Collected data
▬▬▬▬▬▬

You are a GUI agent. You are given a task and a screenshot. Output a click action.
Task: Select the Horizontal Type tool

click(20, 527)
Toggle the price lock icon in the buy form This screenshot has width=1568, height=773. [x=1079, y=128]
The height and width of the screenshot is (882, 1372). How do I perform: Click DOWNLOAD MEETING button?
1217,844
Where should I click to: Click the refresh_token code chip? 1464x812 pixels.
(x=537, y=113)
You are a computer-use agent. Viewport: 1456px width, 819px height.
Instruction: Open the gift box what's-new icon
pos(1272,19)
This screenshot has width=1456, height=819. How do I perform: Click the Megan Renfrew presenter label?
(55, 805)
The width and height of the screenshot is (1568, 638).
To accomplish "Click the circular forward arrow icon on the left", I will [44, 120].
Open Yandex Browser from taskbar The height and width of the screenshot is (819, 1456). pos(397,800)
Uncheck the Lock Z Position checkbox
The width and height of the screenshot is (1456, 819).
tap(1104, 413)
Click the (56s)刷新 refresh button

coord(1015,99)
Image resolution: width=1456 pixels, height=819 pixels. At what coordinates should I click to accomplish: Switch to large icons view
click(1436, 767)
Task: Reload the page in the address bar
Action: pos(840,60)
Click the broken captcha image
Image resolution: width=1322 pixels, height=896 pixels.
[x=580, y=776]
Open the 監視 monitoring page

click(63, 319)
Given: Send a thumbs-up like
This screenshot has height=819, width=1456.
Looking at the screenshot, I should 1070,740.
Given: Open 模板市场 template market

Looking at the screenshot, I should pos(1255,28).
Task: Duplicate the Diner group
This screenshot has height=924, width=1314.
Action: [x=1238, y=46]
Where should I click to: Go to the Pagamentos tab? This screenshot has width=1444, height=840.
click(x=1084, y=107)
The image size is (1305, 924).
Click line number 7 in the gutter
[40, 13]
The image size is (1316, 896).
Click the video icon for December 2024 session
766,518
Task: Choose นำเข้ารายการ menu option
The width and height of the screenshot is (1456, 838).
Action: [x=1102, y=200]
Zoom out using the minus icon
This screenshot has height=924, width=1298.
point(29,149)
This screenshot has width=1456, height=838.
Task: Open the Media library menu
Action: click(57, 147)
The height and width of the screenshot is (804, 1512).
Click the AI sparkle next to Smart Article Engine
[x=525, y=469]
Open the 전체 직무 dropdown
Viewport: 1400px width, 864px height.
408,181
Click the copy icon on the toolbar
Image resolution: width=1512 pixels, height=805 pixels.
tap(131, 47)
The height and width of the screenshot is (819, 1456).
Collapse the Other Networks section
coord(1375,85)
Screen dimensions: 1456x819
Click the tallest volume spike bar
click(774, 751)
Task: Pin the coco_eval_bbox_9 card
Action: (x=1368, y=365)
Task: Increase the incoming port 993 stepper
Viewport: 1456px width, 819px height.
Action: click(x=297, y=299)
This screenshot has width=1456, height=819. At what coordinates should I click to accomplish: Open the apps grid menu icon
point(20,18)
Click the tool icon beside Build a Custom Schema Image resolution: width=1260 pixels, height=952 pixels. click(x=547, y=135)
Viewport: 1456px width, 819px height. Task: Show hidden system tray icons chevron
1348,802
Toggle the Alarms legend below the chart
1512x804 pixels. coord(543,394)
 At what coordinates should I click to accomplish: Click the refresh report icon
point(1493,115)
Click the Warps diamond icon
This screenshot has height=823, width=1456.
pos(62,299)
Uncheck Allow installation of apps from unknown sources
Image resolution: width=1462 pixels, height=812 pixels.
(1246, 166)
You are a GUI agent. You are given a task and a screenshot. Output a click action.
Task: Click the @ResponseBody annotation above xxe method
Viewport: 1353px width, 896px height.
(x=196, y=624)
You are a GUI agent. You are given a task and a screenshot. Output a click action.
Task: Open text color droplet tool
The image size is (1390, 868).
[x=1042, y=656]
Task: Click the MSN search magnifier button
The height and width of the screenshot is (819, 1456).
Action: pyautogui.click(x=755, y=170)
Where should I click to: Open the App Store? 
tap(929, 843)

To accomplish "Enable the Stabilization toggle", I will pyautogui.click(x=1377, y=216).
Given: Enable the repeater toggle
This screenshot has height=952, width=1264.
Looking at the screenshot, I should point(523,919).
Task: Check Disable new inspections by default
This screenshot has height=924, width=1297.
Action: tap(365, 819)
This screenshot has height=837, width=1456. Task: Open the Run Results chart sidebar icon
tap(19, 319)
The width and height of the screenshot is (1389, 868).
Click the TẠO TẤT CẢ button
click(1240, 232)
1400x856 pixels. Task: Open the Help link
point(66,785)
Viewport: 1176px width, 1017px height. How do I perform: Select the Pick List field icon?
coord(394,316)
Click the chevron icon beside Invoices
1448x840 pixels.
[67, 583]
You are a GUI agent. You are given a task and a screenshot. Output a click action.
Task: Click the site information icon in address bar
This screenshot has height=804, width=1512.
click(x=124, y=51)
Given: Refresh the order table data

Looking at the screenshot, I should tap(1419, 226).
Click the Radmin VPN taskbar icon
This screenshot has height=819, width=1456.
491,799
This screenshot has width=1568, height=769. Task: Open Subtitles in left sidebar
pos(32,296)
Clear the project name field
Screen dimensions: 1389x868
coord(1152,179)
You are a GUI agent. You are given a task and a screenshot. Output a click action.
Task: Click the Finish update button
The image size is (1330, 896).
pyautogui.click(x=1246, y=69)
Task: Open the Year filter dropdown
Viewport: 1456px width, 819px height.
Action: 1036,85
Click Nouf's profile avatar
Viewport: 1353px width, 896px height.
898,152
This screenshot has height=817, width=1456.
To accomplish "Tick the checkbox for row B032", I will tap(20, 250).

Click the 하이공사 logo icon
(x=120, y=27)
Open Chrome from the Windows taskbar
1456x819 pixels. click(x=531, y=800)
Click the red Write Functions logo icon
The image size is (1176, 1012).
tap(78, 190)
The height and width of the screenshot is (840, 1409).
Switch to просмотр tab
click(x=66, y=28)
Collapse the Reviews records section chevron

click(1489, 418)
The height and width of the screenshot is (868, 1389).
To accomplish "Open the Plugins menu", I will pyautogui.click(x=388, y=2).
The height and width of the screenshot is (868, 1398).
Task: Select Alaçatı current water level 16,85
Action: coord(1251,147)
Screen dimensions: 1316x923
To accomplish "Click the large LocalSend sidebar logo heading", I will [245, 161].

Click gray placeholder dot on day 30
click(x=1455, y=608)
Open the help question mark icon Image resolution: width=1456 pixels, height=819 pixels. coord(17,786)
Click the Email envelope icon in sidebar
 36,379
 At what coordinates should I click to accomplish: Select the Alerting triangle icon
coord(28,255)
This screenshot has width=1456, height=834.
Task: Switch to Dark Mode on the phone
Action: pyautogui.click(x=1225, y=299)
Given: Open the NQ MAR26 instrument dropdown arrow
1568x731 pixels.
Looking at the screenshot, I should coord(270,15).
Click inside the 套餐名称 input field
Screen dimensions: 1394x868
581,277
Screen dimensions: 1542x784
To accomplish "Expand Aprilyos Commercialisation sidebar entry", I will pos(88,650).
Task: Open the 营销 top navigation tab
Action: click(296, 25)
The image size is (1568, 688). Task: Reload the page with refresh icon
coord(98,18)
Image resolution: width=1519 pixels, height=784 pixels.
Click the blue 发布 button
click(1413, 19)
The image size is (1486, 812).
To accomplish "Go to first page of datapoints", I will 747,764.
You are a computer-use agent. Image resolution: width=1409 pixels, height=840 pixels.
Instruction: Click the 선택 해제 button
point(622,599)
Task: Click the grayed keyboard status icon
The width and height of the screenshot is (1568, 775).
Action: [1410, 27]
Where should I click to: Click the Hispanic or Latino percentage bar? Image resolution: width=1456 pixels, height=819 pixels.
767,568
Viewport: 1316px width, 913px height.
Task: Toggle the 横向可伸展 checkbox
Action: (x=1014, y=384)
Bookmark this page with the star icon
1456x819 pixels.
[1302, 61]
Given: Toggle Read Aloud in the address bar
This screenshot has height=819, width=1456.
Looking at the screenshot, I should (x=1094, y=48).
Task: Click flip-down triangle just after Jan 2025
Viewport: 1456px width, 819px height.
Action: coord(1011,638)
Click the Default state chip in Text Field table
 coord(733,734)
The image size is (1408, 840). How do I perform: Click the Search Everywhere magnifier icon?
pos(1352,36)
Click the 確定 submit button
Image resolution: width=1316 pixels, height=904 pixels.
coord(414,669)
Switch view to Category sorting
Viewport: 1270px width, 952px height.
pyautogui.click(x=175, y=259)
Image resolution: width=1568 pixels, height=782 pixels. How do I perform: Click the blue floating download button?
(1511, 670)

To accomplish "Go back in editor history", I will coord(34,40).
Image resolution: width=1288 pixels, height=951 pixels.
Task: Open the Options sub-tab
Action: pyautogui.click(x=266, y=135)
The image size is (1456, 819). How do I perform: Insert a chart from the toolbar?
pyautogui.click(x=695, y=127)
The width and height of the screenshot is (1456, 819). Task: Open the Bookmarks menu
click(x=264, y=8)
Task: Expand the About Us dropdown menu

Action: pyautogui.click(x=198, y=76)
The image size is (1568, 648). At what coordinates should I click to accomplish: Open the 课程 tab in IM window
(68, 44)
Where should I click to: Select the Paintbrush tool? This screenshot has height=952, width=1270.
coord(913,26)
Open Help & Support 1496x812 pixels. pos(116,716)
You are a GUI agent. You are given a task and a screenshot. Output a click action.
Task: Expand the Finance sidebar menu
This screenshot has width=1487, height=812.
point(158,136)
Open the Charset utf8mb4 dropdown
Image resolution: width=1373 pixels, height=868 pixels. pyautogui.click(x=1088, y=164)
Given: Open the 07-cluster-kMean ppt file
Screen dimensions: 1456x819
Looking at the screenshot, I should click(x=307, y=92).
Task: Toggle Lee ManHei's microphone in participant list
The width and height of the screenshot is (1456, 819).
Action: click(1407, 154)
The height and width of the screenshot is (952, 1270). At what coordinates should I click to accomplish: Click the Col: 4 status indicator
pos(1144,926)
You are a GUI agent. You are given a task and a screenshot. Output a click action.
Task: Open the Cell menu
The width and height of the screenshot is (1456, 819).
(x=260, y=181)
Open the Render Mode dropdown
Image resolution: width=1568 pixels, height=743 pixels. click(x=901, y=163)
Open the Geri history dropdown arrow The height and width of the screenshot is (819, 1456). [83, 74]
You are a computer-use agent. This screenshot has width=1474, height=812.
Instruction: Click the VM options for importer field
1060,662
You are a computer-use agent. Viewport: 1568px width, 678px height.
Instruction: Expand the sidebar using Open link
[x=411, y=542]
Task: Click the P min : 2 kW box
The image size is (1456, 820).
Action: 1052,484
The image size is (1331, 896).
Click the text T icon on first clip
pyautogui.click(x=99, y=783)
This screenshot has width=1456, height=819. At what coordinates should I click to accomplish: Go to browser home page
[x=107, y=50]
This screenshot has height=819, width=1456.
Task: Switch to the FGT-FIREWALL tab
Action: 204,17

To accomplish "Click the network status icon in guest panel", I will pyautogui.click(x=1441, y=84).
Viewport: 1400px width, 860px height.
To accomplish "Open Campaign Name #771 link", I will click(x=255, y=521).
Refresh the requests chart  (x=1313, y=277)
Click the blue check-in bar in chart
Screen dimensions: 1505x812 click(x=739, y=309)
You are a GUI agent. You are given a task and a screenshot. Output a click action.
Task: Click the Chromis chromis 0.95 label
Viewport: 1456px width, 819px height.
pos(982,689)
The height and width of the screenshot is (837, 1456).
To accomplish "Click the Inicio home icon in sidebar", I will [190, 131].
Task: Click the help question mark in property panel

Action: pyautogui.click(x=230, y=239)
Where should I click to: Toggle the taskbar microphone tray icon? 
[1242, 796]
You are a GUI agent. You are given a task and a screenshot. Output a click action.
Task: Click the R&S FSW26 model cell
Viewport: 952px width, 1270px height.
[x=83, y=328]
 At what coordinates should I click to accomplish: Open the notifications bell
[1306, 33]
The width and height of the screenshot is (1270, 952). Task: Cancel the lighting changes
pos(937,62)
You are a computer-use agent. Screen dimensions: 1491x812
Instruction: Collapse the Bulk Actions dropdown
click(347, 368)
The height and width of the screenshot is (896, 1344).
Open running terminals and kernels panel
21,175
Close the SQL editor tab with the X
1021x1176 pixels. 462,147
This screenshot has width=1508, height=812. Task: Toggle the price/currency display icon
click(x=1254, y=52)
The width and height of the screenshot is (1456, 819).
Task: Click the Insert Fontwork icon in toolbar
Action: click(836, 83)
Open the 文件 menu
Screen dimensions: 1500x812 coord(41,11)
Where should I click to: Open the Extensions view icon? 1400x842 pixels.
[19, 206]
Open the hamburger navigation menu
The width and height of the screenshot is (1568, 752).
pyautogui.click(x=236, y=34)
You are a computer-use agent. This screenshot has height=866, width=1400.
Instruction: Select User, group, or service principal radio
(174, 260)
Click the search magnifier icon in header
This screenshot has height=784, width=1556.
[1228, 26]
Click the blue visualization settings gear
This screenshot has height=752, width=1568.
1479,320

▬▬▬▬▬▬

What the task requires
Find the word "arrow" in the entries, and copy every line it shows up in.

Output of the exercise
To accomplish "Click the circular forward arrow icon on the left", I will [44, 120].
Given: Open the NQ MAR26 instrument dropdown arrow
Open the Geri history dropdown arrow The height and width of the screenshot is (819, 1456). [83, 74]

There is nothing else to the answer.